__What is being asked__
Copy every line of the items below exactly as it appears.

__Records provided__
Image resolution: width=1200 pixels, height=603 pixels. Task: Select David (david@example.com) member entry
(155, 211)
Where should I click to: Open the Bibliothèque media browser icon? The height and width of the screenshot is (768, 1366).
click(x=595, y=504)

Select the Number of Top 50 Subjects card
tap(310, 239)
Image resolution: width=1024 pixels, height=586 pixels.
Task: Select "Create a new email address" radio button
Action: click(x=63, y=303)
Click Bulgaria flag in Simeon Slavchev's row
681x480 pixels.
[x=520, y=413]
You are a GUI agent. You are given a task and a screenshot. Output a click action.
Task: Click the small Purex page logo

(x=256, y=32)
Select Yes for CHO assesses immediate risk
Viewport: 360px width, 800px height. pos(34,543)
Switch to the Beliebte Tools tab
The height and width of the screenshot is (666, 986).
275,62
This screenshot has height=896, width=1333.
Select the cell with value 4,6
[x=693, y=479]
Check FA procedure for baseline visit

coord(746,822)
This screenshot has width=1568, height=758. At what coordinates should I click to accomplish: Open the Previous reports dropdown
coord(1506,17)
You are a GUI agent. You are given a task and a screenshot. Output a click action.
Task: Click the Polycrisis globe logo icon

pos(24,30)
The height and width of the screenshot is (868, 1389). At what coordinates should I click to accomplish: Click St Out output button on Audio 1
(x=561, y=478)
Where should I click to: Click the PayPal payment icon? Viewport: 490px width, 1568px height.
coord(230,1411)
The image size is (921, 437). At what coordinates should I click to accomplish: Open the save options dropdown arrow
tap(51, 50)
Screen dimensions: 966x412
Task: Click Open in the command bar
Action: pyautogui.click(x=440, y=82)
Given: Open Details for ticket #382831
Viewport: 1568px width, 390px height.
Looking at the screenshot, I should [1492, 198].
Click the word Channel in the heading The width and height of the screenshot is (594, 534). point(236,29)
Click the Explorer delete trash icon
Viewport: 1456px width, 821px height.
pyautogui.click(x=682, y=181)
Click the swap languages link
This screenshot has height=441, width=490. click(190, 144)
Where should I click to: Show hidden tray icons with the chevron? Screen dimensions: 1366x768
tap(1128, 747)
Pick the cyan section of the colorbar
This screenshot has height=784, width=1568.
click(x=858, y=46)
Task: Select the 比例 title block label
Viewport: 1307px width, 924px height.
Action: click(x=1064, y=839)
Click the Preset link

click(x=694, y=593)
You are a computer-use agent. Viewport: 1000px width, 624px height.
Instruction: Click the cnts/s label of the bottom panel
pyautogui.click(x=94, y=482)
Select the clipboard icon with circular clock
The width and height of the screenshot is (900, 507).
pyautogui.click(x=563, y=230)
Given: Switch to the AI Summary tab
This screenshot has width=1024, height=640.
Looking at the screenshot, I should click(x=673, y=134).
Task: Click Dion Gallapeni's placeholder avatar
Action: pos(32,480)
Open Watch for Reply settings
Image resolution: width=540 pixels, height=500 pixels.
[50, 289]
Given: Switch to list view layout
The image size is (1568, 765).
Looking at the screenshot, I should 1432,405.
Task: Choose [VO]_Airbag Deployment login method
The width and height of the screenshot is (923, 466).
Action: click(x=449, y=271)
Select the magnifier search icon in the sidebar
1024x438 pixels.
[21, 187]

__Exercise answer__
Image resolution: width=1200 pixels, height=603 pixels. Task: Select David (david@example.com) member entry
(155, 211)
Where should I click to: Open the Bibliothèque media browser icon? The height and width of the screenshot is (768, 1366).
click(x=595, y=504)

Select the Number of Top 50 Subjects card
tap(310, 239)
Image resolution: width=1024 pixels, height=586 pixels.
Task: Select "Create a new email address" radio button
Action: click(x=63, y=303)
Click Bulgaria flag in Simeon Slavchev's row
681x480 pixels.
[x=520, y=413]
You are a GUI agent. You are given a task and a screenshot. Output a click action.
Task: Click the small Purex page logo

(x=256, y=32)
Select Yes for CHO assesses immediate risk
Viewport: 360px width, 800px height. pos(34,543)
Switch to the Beliebte Tools tab
The height and width of the screenshot is (666, 986).
275,62
This screenshot has height=896, width=1333.
Select the cell with value 4,6
[x=693, y=479]
Check FA procedure for baseline visit

coord(746,822)
This screenshot has width=1568, height=758. At what coordinates should I click to accomplish: Open the Previous reports dropdown
coord(1506,17)
You are a GUI agent. You are given a task and a screenshot. Output a click action.
Task: Click the Polycrisis globe logo icon

pos(24,30)
The height and width of the screenshot is (868, 1389). At what coordinates should I click to accomplish: Click St Out output button on Audio 1
(x=561, y=478)
Where should I click to: Click the PayPal payment icon? Viewport: 490px width, 1568px height.
coord(230,1411)
The image size is (921, 437). At what coordinates should I click to accomplish: Open the save options dropdown arrow
tap(51, 50)
Screen dimensions: 966x412
Task: Click Open in the command bar
Action: pyautogui.click(x=440, y=82)
Given: Open Details for ticket #382831
Viewport: 1568px width, 390px height.
Looking at the screenshot, I should [1492, 198].
Click the word Channel in the heading The width and height of the screenshot is (594, 534). point(236,29)
Click the Explorer delete trash icon
Viewport: 1456px width, 821px height.
pyautogui.click(x=682, y=181)
Click the swap languages link
This screenshot has height=441, width=490. click(190, 144)
Where should I click to: Show hidden tray icons with the chevron? Screen dimensions: 1366x768
tap(1128, 747)
Pick the cyan section of the colorbar
This screenshot has height=784, width=1568.
click(x=858, y=46)
Task: Select the 比例 title block label
Viewport: 1307px width, 924px height.
Action: click(x=1064, y=839)
Click the Preset link

click(x=694, y=593)
You are a computer-use agent. Viewport: 1000px width, 624px height.
Instruction: Click the cnts/s label of the bottom panel
pyautogui.click(x=94, y=482)
Select the clipboard icon with circular clock
The width and height of the screenshot is (900, 507).
pyautogui.click(x=563, y=230)
Given: Switch to the AI Summary tab
This screenshot has width=1024, height=640.
Looking at the screenshot, I should click(x=673, y=134).
Task: Click Dion Gallapeni's placeholder avatar
Action: pos(32,480)
Open Watch for Reply settings
Image resolution: width=540 pixels, height=500 pixels.
[50, 289]
Given: Switch to list view layout
The image size is (1568, 765).
Looking at the screenshot, I should 1432,405.
Task: Choose [VO]_Airbag Deployment login method
The width and height of the screenshot is (923, 466).
Action: click(x=449, y=271)
Select the magnifier search icon in the sidebar
1024x438 pixels.
[21, 187]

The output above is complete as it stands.